Request By:
Honorable W. S. Jones
Attorney at Law
Elkton, Kentucky 42220
Opinion
Opinion By: Robert F. Stephens, Attorney General; By: Walter C. Herdman, Assistant Deputy Attorney General
This is in answer to your letter of February 1 in which you raise the following question:
"I would like to know who would be chairman of the Election Commission where the County Court Clerk is a candidate himself and who would perform his other duties as a member of the Election Commission."

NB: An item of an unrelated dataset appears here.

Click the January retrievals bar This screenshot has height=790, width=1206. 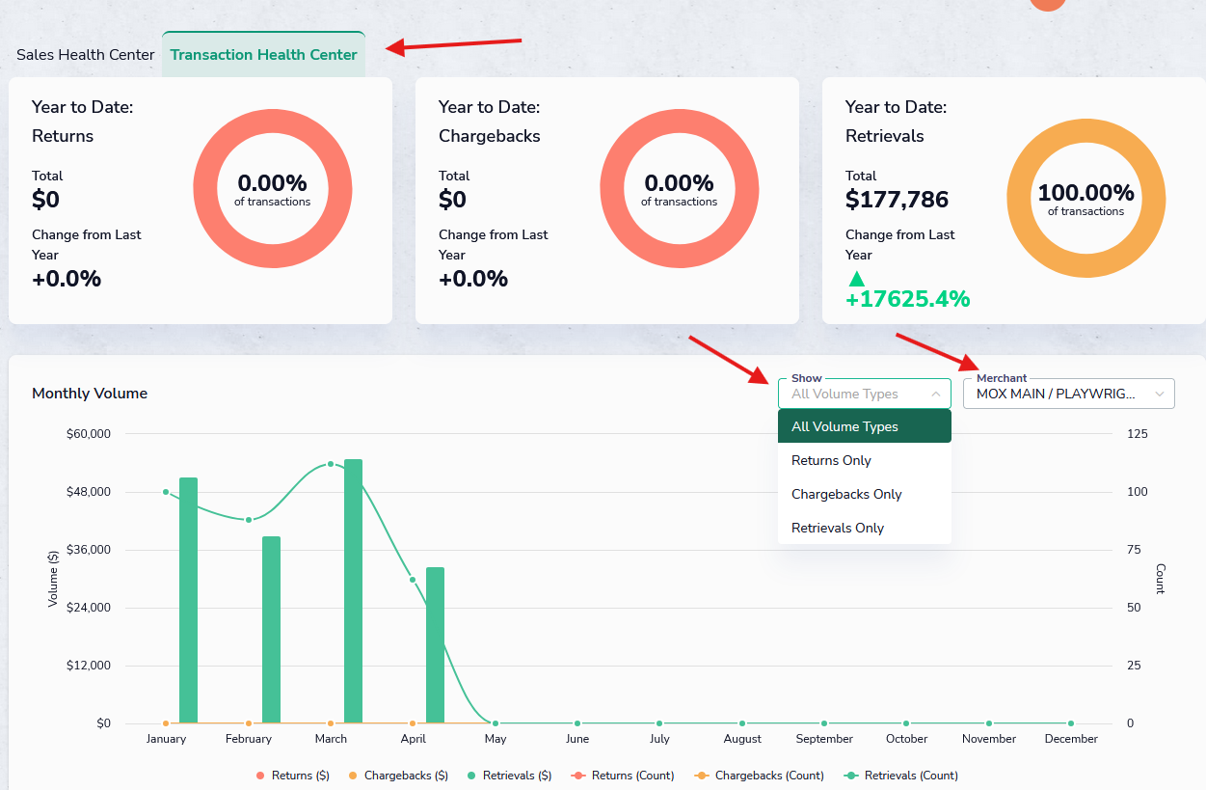[188, 600]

In response to your question, we refer you to KRS 117.035 (2), which reads in part as follows:
". . . Where from any cause the county clerk or sheriff cannot act, the two (2) appointed members shall appoint a commissioner to serve during the period the county clerk or sheriff is ineligible. If the two (2) appointed members cannot agree on a substitute to function in place of the clerk or sheriff who becomes disqualified, such fact shall be certified to the state board within five (5) days and the board shall immediately appoint a person to serve during the period that such officer is ineligible. Service on the board of elections shall be compatible with the holding of any other county office. The members shall be at least twenty-one (21) years of age, qualified voters in the county from which they are appointed, and not a candidate to be voted for at the election. . . ." (Emphasis added).

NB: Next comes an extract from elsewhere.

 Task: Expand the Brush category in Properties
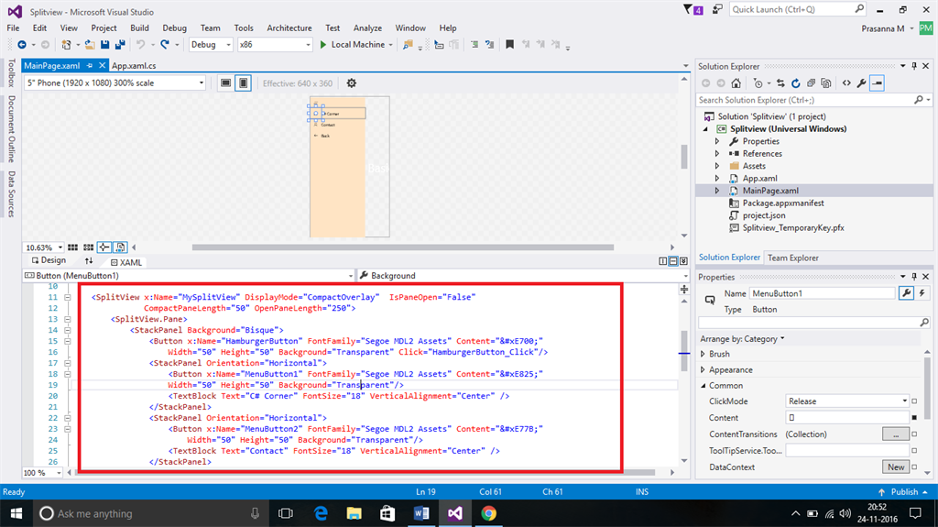[x=704, y=354]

When the county clerk becomes a candidate, he is automatically disqualified from serving on the county board of elections and the two party members must select someone to serve in his place during the period that he remains a candidate as pointed out in the above excerpt of the quoted statute. Since he serves as chairman of the board, whoever is selected to serve in his place will also serve as chairman. The clerk, of course, regardless of the fact that he is a candidate for public office, continues to perform all other election duties required of him by law.